UF Genetics Institute, University of Florida, Gainesville, FL, 32610, USA.
Sci Rep. 2024 Mar 7;14(1):5670. doi: 10.1038/s41598-024-55568-7.
The GPT-4 large language model (LLM) and ChatGPT chatbot have emerged as accessible and capable tools for generating English-language text in a variety of formats. GPT-4 has previously performed well when applied to questions from multiple standardized examinations. However, further evaluation of trustworthiness and accuracy of GPT-4 responses across various knowledge domains is essential before its use as a reference resource. Here, we assess GPT-4 performance on nine graduate-level examinations in the biomedical sciences (seven blinded), finding that GPT-4 scores exceed the student average in seven of nine cases and exceed all student scores for four exams. GPT-4 performed very well on fill-in-the-blank, short-answer, and essay questions, and correctly answered several questions on figures sourced from published manuscripts. Conversely, GPT-4 performed poorly on questions with figures containing simulated data and those requiring a hand-drawn answer. Two GPT-4 answer-sets were flagged as plagiarism based on answer similarity and some model responses included detailed hallucinations. In addition to assessing GPT-4 performance, we discuss patterns and limitations in GPT-4 capabilities with the goal of informing design of future academic examinations in the chatbot era.

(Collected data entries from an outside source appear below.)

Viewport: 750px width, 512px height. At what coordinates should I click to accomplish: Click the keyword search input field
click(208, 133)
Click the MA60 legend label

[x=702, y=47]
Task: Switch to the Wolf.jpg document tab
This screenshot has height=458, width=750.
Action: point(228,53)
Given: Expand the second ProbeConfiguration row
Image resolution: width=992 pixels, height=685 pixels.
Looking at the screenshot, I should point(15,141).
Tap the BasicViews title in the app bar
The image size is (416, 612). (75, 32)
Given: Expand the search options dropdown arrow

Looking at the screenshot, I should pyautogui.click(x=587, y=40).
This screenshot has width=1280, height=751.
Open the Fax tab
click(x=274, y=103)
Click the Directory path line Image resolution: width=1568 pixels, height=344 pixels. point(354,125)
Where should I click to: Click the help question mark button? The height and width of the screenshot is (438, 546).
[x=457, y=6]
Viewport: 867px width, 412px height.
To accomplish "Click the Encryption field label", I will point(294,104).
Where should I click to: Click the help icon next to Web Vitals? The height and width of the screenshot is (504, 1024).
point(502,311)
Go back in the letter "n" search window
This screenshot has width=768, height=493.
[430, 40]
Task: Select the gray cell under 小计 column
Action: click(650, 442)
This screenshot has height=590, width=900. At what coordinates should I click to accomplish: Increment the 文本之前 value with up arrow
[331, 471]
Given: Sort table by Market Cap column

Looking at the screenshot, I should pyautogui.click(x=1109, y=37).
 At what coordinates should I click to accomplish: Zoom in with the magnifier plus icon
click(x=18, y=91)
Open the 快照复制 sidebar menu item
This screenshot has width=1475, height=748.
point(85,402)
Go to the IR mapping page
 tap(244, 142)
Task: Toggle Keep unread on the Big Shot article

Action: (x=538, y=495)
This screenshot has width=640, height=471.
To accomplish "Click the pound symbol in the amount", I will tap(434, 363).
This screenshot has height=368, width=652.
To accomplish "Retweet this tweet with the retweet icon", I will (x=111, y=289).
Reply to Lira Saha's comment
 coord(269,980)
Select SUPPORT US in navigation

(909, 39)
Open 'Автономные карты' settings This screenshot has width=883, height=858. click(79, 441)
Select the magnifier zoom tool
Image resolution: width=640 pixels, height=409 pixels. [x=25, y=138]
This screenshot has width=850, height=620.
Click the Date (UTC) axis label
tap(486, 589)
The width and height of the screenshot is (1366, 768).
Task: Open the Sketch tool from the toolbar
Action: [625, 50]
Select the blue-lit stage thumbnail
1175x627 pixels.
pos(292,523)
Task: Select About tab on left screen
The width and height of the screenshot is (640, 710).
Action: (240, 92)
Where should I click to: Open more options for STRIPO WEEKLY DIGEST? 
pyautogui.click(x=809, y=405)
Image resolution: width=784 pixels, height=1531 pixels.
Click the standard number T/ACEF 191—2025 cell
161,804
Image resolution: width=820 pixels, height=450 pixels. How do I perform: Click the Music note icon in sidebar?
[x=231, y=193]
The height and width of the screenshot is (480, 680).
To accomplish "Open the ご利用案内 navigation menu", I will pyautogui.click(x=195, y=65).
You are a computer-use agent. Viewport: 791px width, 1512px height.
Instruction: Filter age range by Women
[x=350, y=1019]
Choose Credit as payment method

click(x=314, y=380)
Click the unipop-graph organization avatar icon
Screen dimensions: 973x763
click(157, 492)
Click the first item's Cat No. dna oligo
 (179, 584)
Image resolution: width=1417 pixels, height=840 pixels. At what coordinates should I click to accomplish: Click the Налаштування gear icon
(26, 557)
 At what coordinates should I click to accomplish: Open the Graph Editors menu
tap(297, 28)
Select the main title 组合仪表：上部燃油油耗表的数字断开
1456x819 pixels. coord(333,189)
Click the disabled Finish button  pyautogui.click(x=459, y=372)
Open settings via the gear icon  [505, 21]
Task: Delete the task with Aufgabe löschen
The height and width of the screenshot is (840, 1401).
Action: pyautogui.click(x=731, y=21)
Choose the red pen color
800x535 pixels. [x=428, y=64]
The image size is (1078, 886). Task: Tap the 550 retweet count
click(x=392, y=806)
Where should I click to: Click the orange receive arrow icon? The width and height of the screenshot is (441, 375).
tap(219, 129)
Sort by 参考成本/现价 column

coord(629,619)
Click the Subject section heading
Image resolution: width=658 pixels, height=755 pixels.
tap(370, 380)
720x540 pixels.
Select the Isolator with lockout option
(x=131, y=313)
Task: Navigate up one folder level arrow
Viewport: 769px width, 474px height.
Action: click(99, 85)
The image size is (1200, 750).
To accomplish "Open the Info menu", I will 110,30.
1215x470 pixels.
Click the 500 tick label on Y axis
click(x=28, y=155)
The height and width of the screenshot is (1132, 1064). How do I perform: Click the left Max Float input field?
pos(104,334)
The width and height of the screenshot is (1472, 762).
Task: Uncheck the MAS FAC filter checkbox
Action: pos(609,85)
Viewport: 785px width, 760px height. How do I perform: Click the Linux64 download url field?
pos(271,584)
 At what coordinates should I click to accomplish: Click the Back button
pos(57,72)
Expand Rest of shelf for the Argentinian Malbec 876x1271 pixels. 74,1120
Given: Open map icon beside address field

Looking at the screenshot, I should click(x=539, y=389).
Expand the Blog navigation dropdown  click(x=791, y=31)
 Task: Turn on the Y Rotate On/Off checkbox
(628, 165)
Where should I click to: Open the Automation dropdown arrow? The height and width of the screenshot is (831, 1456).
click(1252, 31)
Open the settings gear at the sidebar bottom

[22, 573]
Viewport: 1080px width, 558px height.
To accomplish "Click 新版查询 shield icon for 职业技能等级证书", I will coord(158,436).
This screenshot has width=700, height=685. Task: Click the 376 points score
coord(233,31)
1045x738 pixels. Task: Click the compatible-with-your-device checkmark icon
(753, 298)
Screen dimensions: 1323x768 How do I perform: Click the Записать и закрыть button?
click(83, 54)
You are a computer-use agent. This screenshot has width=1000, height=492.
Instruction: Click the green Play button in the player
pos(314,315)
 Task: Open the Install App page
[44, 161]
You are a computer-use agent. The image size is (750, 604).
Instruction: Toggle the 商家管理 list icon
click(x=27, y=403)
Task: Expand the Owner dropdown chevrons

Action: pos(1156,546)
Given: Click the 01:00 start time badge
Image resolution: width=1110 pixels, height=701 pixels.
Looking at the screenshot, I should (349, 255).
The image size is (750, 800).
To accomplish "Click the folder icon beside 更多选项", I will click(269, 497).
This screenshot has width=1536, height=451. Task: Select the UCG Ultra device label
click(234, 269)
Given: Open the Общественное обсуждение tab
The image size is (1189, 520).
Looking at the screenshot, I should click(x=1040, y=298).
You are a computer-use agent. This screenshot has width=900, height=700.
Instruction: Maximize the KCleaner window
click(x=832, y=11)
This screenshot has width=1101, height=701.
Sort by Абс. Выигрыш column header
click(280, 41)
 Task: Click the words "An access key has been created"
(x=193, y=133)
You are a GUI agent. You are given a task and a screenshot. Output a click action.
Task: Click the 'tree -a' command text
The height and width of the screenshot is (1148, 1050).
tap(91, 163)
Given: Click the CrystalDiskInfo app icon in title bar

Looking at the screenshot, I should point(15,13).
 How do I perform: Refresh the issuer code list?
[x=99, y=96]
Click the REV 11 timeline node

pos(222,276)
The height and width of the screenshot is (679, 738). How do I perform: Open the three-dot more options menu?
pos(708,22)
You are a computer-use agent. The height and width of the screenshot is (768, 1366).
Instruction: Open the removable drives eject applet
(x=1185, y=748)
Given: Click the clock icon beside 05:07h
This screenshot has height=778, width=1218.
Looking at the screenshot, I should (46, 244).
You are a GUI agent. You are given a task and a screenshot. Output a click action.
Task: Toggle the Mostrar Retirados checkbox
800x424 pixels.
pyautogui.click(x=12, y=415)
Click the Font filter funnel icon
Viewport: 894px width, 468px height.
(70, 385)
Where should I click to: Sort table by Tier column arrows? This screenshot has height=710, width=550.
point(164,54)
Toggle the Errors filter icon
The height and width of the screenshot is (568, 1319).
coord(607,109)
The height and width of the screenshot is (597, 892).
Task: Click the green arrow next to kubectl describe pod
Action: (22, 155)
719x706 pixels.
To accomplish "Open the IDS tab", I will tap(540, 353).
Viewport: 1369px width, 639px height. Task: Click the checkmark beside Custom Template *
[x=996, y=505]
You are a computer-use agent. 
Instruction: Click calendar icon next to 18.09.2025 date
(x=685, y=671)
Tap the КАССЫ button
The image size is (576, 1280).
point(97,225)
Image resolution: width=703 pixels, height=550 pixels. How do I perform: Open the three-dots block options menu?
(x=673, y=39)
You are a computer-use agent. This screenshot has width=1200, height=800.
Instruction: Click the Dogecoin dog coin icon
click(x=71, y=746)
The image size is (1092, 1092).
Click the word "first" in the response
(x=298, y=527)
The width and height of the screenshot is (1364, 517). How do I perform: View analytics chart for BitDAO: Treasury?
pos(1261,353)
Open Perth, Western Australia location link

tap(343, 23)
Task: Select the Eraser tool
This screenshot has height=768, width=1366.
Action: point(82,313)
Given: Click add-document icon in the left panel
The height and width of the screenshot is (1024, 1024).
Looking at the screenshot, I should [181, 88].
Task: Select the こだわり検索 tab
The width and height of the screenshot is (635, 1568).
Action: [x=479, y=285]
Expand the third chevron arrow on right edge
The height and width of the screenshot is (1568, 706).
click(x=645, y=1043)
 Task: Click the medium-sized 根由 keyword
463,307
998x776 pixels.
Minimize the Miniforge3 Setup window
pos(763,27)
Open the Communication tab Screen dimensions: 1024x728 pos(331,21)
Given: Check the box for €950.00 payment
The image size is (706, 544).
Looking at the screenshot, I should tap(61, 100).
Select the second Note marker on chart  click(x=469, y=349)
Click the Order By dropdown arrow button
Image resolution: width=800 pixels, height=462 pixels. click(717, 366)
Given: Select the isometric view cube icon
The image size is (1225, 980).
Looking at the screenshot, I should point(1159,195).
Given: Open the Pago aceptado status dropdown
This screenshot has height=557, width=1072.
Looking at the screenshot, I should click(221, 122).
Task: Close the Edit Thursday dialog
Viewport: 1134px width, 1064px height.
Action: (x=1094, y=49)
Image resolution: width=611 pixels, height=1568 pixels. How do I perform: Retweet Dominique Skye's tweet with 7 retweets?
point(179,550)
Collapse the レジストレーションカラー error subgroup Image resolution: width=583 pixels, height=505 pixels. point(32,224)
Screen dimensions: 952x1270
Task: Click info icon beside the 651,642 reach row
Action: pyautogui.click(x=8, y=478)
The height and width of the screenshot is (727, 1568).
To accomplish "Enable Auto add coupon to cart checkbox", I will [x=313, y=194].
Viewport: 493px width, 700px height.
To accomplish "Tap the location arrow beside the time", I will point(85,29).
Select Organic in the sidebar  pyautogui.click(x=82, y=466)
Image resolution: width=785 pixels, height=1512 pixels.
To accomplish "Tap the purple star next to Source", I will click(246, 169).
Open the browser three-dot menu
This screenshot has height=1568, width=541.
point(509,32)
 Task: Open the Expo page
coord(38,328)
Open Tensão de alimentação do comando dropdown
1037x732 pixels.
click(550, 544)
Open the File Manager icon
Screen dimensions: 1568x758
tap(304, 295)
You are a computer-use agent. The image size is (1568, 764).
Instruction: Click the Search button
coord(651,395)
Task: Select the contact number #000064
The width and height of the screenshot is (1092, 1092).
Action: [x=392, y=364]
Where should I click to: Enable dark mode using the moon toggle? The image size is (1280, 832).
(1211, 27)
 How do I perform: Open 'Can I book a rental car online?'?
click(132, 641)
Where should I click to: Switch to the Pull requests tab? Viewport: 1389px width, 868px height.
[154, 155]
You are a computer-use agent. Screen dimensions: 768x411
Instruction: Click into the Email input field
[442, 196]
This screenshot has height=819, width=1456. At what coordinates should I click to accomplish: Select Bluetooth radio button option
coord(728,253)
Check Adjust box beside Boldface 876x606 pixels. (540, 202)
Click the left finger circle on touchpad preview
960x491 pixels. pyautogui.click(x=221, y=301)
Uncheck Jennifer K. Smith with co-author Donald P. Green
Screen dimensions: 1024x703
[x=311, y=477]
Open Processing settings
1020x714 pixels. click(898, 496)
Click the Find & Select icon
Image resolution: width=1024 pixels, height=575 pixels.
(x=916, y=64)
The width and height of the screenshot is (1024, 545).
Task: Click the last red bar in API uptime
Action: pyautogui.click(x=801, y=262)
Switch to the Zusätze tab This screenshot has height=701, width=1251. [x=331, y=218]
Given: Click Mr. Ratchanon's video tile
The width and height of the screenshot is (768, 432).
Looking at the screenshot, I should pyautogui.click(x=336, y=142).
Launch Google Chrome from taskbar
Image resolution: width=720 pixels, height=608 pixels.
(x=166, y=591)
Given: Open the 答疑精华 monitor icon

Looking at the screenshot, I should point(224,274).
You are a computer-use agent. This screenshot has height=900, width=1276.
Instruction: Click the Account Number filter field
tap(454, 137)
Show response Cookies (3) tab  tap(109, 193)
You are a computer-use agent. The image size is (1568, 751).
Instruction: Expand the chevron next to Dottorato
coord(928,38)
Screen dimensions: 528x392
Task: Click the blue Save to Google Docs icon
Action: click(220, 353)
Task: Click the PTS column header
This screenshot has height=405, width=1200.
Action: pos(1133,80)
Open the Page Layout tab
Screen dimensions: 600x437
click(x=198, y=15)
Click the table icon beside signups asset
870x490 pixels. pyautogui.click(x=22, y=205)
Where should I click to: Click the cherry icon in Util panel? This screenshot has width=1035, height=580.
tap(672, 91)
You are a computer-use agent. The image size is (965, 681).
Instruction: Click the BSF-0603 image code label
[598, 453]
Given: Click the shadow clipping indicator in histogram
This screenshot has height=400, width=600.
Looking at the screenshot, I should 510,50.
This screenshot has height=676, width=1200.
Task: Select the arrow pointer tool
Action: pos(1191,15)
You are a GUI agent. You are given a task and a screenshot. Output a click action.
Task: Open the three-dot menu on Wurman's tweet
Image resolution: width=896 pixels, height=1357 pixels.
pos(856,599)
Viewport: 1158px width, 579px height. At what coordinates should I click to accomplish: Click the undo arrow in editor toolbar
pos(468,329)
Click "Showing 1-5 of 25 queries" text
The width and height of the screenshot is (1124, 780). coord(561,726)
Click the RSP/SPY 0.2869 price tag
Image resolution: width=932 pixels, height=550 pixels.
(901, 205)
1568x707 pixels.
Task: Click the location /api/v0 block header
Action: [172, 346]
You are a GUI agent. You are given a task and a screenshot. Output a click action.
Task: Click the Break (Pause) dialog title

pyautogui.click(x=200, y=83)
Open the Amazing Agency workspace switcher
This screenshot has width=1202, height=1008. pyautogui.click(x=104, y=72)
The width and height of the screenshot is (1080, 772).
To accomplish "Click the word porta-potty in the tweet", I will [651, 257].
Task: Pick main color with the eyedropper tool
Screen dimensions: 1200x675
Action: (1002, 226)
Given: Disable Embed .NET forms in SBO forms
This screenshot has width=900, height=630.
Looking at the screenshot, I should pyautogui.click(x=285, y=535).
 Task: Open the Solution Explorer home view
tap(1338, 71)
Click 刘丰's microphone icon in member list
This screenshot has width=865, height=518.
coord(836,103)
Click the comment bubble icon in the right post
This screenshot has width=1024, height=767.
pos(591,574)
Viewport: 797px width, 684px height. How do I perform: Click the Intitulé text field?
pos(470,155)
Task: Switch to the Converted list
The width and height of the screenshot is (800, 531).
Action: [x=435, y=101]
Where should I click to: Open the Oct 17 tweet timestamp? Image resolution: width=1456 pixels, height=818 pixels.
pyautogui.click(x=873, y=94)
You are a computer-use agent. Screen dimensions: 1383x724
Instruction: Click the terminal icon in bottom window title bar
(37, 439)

GPT-4 大型语言模型(LLM)和 ChatGPT 聊天机器人已成为生成各种格式英文文本的便捷且功能强大的工具。GPT-4 此前在应用于多项标准化考试的问题时表现出色。然而,在将 GPT-4 用作参考资源之前,必须对其在各个知识领域的可信度和准确性进行进一步评估。在这里,我们评估了 GPT-4 在九项生物医学研究生水平考试中的表现(七项为盲测),发现 GPT-4 在七种情况下的得分均高于学生平均分,在四项考试中高于所有学生的得分。GPT-4 在填空题、简答题和论文题方面表现出色,并且正确回答了几个来自已发表手稿的图表问题。相反,GPT-4 在包含模拟数据的图表问题和需要手绘答案的问题上表现不佳。根据答案相似性,两个 GPT-4 答案集被标记为抄袭,并且一些模型回答包含了详细的幻觉。除了评估 GPT-4 的表现外,我们还讨论了 GPT-4 能力的模式和局限性,以期为聊天机器人时代的未来学术考试设计提供信息。